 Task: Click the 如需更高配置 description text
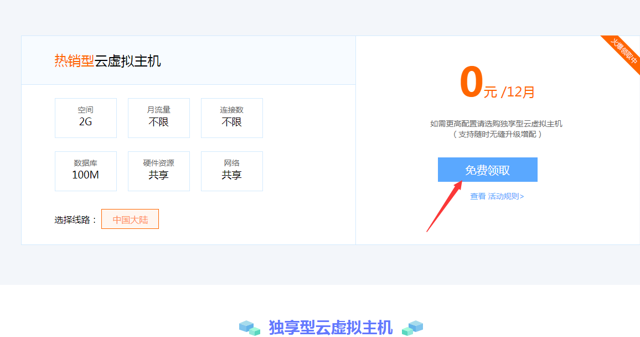(x=497, y=124)
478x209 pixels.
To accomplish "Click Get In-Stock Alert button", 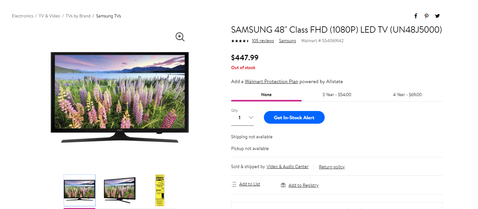I will (294, 117).
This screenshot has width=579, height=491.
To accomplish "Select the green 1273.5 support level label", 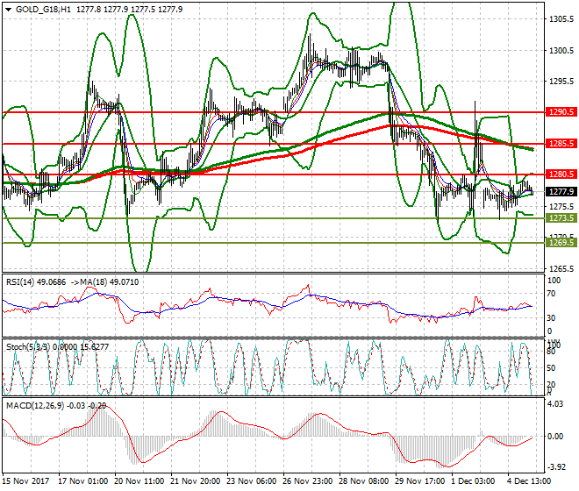I will tap(560, 217).
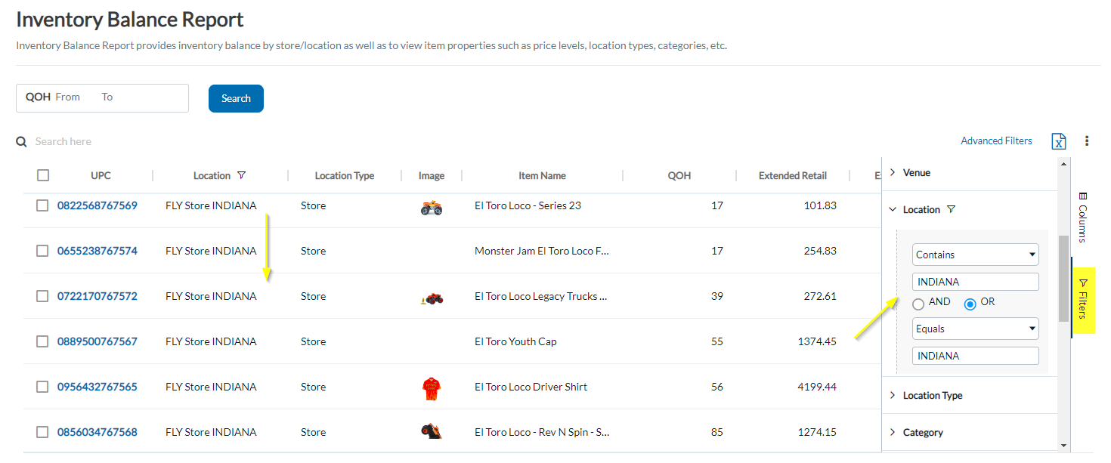Select the AND radio button
The width and height of the screenshot is (1111, 463).
pyautogui.click(x=918, y=303)
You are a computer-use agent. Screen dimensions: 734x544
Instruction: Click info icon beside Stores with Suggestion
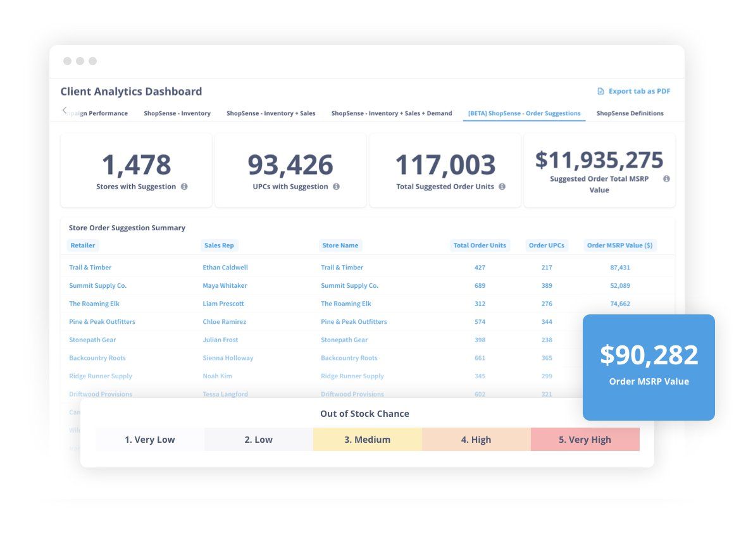pos(184,187)
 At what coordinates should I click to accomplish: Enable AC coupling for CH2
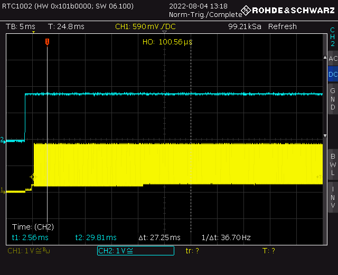tap(333, 59)
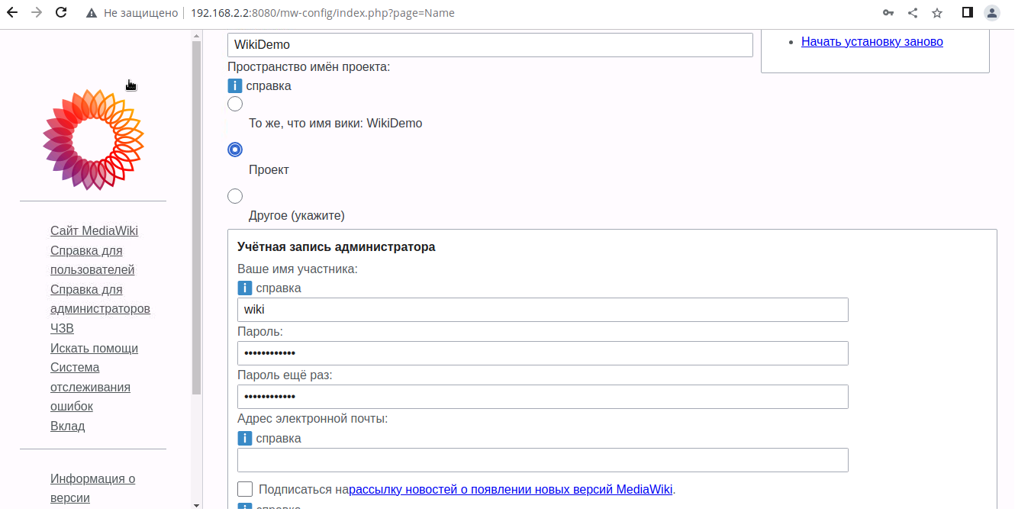Open saved passwords key icon
The image size is (1031, 515).
tap(888, 13)
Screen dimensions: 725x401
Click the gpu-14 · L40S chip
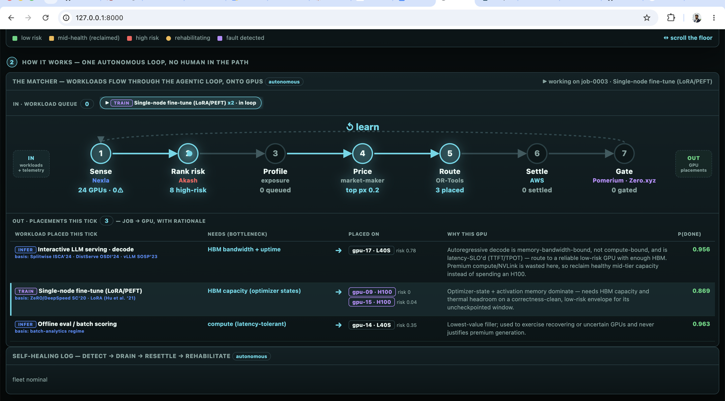click(x=371, y=325)
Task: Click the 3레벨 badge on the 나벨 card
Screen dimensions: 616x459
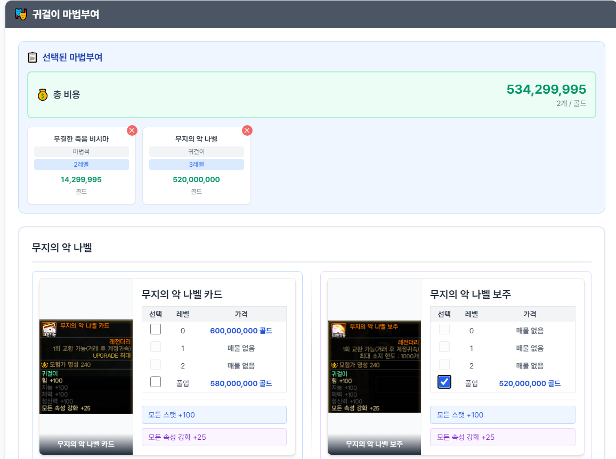Action: [197, 165]

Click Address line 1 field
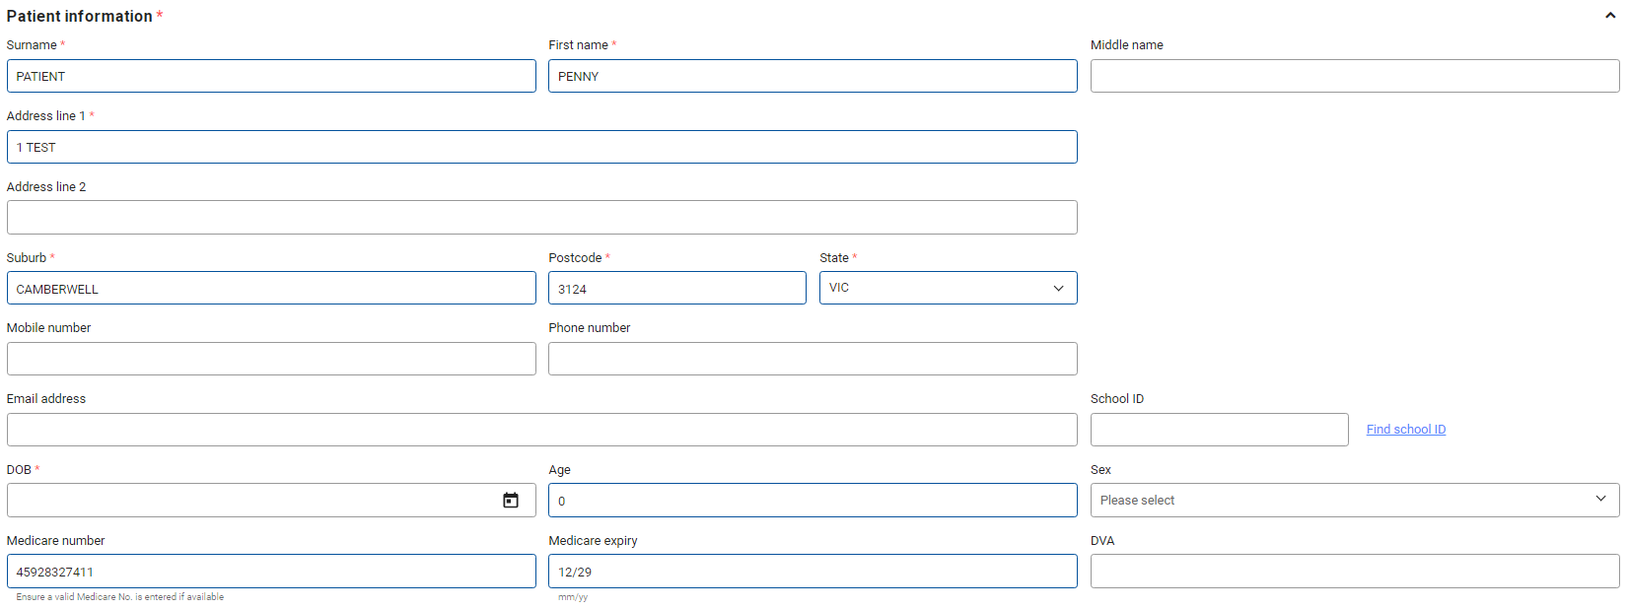point(541,147)
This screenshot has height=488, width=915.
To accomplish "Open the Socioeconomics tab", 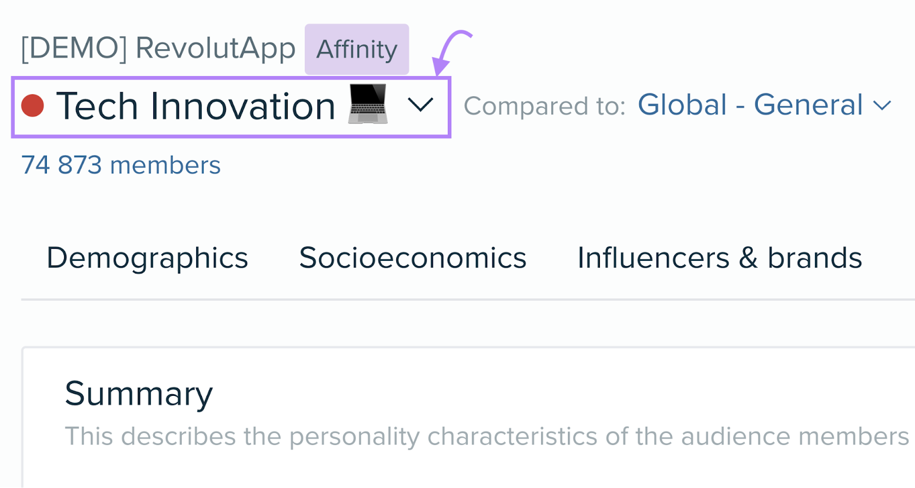I will 412,258.
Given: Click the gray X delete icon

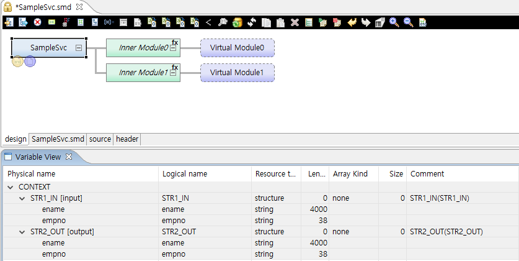Looking at the screenshot, I should tap(294, 22).
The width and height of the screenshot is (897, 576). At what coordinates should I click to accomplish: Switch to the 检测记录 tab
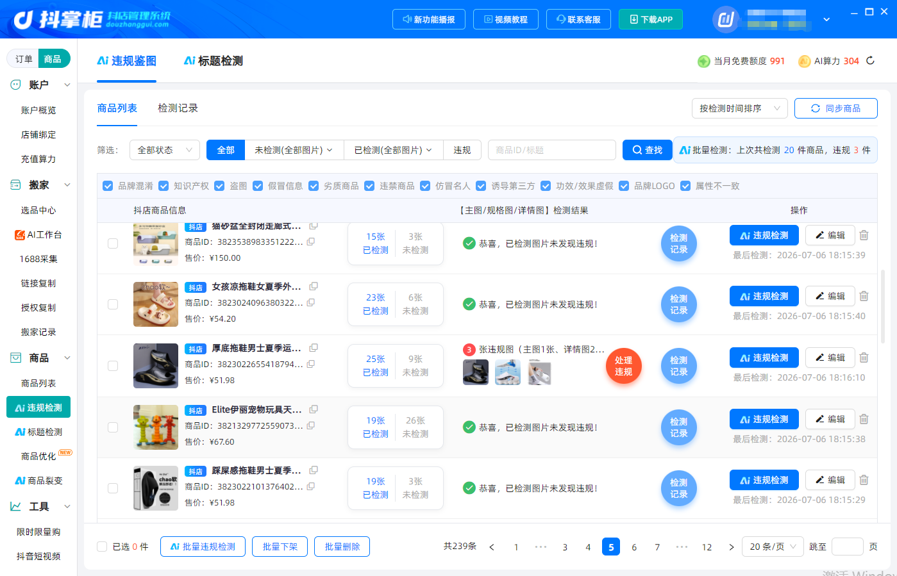(178, 108)
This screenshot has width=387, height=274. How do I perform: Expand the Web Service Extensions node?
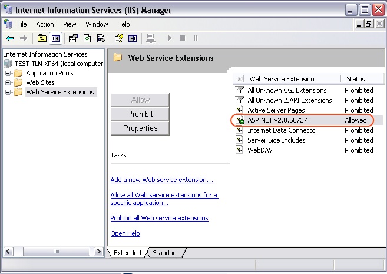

┄┄┄┄┄┄

Gather from the entries above all lines that include the string "This".

This screenshot has width=579, height=491.
This screenshot has height=488, width=915.
This screenshot has width=387, height=274. How do I perform: Expand the Web Service Extensions node?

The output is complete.